Crunchy radishes are part of the widely acclaimed cancer fighting cruciferous family. Packed with phytochemicals such as anthocyanins, these venerable favorites are more than just tasty; they may aid in preventing or slowing the growth of cancer cells, and, as luck would have it, there’s a fresh radish for all seasons. In the spring and summer the common Cherry Bell radish pops up with beautiful pink coloring and a sharp, spicy taste. Summer also brings us oblong, pink tipped breakfast radishes, the hot white radish, and a number of heirloom varieties, like the pretty watermelon radish. In winter, the larger, milder Daikon radish comes into season, the perfect accompaniment to comforting winter meals.

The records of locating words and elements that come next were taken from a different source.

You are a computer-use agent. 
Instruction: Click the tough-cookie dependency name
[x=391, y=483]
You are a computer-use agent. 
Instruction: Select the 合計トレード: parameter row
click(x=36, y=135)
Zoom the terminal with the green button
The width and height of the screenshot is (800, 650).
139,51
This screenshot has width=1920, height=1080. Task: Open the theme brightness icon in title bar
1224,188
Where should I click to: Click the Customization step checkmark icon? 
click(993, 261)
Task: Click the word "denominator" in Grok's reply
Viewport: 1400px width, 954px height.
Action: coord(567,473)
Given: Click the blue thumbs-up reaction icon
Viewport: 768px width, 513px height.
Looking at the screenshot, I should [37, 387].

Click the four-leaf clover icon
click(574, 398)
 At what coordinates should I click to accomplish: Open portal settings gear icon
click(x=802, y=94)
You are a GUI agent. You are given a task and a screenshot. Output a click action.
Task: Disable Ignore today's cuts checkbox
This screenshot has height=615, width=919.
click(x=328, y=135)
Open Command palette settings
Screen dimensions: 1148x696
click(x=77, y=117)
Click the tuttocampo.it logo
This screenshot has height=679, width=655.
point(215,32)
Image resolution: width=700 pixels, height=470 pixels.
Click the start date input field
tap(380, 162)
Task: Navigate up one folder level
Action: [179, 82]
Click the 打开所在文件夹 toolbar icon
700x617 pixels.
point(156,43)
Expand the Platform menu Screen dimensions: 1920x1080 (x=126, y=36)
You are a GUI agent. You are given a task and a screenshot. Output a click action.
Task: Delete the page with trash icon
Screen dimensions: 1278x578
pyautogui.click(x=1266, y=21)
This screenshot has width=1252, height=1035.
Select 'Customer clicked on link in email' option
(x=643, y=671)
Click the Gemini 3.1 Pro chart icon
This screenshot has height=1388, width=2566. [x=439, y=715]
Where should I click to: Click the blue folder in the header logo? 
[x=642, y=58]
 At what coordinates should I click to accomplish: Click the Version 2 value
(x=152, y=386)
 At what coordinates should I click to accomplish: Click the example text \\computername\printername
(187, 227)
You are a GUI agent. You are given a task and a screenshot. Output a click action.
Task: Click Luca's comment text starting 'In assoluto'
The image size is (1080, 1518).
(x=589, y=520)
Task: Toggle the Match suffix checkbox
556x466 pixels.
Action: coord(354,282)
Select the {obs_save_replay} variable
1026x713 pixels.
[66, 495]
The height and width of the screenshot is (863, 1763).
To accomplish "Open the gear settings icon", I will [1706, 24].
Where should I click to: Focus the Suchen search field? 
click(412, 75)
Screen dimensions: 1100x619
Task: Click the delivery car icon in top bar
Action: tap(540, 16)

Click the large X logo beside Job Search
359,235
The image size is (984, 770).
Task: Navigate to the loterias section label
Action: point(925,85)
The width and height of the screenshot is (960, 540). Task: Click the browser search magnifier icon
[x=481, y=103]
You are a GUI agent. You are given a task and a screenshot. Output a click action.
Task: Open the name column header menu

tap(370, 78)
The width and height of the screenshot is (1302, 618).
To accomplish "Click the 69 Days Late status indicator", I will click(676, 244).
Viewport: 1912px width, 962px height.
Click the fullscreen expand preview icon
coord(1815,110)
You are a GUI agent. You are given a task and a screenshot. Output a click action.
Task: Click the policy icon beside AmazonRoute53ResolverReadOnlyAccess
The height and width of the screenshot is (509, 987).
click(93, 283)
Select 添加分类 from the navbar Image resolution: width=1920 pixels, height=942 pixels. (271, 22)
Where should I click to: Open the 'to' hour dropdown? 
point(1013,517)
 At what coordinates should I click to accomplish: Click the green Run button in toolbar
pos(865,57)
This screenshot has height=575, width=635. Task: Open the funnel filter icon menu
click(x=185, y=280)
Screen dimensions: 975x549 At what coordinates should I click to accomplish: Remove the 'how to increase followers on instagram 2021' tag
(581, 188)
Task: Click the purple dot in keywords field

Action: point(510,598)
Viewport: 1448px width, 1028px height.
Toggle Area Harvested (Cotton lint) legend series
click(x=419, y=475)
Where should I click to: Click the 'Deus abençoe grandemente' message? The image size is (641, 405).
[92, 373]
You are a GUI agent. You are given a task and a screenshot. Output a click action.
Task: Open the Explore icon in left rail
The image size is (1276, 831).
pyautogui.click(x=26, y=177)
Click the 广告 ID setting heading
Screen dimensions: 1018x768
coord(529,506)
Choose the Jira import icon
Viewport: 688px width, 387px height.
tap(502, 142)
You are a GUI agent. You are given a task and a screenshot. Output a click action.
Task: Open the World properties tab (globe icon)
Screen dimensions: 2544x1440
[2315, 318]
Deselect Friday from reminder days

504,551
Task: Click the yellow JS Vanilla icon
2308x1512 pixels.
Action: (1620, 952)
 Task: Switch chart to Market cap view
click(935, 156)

Radishes provide a surprising number of important nutrients — vitamins C and B6,folic acid, fiber, and potassium among others. And don’t forget radish greens. The grocer sometimes tosses them out, but if you can find radishes with their tops put them to good use. They have a mild peppery flavor and can be eaten raw or cooked.They’re a nutrition powerhouse, providing all the great nutrition benefits associated with leafy greens.

Ann’s Tips

Fresh Cherry Bell radishes are available from late spring and all summer long, but as the weather gets hotter, so do they. By the dog days of August, the mildly spicy radishes of late spring can become pretty fiery, so beware. When buying radishes, make sure the leaves are crisp and green and the roots are firm and unblemished. If you’re buying pre-packed topped radishes, make sure they are firm and mold free. Daikon roots should be firm and white with a light satiny sheen to the skin, and no bruises or blemishes. Daikon radishes tend to be large, so shop for smaller roots rather than pre-cut pieces.

Recipe Tips

Radishes are most often used in salads, but with their slight spicy bite and crunchy texture, they are a perfect vegetable for roasting. Try roasted radishes in our Spring Pea Salad and Farro and Roasted Radish Salad. For a truly nutritious dish, try our Simmered Daikon with Chicken—a classic Japanese comfort food that is sure to make you feel better. A good raw treat is our Radish and Miso Salad. For a bit of indulgence, eat them as the French do, with a little cold, unsalted butter then dipped in sea salt. Rad!